======== Records ========
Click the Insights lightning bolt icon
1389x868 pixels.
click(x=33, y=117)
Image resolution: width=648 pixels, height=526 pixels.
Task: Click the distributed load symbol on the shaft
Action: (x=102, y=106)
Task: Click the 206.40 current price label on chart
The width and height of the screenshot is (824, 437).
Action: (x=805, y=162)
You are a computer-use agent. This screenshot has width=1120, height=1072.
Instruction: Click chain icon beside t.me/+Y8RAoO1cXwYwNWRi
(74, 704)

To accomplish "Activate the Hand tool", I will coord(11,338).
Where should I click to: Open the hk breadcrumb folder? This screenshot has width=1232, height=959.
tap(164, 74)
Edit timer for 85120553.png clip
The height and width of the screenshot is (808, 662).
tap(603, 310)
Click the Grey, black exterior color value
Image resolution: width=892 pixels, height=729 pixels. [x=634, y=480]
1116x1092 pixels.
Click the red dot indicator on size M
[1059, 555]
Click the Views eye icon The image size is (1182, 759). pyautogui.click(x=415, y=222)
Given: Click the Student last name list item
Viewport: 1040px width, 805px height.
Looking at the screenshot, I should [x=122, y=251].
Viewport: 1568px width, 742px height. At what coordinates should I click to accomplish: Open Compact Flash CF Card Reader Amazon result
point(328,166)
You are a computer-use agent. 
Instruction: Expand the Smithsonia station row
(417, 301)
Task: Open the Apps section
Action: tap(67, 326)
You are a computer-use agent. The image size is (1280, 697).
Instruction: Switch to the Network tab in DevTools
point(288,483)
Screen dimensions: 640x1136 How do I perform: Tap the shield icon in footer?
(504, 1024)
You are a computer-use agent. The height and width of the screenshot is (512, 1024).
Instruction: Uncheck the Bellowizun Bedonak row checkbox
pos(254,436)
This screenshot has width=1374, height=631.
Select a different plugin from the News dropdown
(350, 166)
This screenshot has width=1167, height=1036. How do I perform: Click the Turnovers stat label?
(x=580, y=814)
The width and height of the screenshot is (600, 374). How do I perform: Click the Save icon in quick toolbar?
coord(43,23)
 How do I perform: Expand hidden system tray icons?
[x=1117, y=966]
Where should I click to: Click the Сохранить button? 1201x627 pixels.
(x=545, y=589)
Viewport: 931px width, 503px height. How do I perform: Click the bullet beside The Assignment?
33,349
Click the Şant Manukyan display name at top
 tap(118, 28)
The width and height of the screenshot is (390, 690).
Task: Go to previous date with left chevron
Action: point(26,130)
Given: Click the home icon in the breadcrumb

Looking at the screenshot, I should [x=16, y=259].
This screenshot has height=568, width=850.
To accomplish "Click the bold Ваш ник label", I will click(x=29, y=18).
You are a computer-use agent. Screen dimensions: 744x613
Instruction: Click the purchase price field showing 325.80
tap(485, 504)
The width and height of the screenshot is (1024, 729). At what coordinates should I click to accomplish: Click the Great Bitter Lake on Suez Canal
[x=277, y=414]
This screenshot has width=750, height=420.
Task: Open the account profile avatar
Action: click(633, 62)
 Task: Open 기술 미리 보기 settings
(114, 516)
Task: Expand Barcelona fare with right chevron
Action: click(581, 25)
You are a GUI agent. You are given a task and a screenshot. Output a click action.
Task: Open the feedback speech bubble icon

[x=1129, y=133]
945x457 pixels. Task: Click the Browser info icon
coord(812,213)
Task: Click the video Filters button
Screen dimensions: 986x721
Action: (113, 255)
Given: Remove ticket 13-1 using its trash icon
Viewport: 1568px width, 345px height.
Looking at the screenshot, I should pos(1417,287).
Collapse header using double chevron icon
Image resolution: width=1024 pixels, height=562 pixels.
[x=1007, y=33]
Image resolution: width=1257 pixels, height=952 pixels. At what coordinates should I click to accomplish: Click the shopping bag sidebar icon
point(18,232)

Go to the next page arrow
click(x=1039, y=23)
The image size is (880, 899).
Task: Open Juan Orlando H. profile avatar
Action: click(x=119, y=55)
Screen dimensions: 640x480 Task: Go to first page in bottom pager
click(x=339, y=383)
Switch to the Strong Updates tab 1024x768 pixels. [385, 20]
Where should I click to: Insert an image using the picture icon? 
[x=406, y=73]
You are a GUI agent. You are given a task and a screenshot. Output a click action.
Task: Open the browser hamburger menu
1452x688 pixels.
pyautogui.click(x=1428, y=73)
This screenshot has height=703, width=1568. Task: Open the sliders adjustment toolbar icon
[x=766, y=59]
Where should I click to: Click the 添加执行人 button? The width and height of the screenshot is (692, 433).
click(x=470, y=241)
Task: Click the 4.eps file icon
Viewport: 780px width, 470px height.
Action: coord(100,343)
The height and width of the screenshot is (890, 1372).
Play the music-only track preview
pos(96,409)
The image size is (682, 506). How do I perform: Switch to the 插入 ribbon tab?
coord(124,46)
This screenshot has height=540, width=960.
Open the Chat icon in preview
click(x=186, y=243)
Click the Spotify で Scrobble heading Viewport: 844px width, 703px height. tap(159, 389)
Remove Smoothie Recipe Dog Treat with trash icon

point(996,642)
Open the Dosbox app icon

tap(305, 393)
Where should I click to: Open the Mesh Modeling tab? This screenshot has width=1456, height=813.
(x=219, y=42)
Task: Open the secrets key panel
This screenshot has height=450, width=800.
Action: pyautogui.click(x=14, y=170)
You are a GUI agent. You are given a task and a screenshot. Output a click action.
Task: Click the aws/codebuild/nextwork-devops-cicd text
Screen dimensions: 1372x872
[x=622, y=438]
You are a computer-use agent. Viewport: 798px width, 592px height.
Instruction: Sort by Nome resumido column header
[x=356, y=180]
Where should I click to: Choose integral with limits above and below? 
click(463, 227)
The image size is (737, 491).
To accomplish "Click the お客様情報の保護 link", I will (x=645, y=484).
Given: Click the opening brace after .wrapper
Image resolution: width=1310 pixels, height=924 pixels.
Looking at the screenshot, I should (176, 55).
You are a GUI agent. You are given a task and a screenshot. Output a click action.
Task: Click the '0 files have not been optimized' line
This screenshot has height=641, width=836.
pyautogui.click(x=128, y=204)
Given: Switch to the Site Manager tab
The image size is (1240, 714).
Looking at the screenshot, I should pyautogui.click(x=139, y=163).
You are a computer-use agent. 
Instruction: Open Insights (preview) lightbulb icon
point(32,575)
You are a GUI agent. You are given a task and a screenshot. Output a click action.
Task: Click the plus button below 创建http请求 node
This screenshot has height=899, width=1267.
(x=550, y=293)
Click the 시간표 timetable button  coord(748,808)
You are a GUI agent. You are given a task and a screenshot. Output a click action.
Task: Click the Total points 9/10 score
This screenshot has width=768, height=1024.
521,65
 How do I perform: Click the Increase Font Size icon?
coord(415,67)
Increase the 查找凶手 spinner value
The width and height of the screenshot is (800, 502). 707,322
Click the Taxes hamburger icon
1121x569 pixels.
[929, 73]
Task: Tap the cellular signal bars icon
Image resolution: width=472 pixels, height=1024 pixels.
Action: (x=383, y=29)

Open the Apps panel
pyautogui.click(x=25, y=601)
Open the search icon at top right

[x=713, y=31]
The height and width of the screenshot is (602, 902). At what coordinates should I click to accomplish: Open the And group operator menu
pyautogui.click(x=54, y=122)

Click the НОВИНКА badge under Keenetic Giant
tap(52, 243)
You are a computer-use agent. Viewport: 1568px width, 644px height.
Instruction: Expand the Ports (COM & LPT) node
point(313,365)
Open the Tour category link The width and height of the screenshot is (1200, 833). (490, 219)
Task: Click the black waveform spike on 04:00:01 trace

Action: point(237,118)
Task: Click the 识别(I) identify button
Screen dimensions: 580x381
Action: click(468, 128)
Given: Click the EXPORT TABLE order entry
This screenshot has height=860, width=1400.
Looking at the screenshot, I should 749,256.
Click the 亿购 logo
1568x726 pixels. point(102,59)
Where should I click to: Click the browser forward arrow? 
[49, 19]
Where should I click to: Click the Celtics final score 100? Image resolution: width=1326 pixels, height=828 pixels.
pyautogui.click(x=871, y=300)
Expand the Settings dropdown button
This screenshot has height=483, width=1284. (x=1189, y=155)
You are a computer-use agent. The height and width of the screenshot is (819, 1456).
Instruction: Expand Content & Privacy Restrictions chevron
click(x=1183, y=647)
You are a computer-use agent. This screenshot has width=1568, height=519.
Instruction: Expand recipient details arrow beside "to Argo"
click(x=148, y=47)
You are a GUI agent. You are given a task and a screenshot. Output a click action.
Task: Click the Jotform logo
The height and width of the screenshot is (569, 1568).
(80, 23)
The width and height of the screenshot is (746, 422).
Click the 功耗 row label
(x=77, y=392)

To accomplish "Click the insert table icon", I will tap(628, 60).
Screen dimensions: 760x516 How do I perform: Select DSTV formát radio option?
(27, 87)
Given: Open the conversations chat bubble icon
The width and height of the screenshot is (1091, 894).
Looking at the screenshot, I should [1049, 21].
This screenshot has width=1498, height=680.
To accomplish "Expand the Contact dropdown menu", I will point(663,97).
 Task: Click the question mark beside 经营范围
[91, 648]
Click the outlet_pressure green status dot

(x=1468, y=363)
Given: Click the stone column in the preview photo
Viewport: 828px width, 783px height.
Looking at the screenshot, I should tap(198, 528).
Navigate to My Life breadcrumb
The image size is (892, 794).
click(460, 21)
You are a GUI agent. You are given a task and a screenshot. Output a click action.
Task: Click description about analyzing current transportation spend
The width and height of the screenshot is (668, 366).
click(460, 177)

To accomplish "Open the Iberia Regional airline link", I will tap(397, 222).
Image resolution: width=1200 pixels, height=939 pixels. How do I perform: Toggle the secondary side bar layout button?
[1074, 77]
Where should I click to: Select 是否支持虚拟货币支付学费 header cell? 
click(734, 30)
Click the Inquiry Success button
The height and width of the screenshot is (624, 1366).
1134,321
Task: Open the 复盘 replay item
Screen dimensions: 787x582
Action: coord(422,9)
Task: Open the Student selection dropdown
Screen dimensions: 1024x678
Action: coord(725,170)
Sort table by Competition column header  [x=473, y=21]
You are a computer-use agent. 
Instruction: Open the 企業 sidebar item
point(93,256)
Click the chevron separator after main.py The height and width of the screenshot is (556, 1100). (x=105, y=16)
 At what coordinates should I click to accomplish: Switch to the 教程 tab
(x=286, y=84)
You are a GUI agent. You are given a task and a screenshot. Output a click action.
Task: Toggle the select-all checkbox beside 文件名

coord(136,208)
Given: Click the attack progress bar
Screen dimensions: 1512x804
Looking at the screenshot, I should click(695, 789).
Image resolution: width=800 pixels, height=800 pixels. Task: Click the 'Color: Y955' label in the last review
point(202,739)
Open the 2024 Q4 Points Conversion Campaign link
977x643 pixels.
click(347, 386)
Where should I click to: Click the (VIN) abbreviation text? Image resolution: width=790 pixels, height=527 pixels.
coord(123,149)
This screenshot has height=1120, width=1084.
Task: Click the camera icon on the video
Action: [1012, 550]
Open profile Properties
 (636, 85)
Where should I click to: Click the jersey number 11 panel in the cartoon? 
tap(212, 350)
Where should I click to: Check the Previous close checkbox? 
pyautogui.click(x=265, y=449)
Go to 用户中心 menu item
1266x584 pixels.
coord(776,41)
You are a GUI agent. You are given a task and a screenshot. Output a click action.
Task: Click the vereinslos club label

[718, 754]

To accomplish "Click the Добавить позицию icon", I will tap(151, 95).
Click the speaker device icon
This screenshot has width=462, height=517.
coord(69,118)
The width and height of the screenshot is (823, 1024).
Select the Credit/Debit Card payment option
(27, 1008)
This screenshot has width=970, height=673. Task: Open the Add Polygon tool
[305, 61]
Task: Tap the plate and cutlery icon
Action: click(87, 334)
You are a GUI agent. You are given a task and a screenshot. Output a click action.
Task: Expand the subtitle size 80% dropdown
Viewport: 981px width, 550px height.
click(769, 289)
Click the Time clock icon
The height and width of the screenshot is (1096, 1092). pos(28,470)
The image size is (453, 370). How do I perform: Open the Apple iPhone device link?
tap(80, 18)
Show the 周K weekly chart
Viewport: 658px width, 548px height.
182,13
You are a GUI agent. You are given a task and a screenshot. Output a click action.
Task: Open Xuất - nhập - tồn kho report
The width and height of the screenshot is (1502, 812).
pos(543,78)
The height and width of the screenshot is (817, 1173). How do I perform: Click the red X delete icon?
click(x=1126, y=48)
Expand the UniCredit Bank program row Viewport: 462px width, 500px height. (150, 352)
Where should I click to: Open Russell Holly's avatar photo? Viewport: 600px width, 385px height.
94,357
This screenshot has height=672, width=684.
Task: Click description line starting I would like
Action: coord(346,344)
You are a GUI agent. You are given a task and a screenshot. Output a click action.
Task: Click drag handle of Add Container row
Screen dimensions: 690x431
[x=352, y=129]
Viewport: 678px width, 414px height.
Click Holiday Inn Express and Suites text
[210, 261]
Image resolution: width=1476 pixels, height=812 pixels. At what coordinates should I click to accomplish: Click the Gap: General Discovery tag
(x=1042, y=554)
========
What you have to do: Exactly as written, please transcribe the lines from the start of the records above to the line that holds "Edit timer for 85120553.png clip", both ends included.

Written response:
Click the Insights lightning bolt icon
1389x868 pixels.
click(x=33, y=117)
Image resolution: width=648 pixels, height=526 pixels.
Task: Click the distributed load symbol on the shaft
Action: (x=102, y=106)
Task: Click the 206.40 current price label on chart
The width and height of the screenshot is (824, 437).
Action: (x=805, y=162)
You are a computer-use agent. This screenshot has width=1120, height=1072.
Instruction: Click chain icon beside t.me/+Y8RAoO1cXwYwNWRi
(74, 704)

To accomplish "Activate the Hand tool", I will coord(11,338).
Where should I click to: Open the hk breadcrumb folder? This screenshot has width=1232, height=959.
tap(164, 74)
Edit timer for 85120553.png clip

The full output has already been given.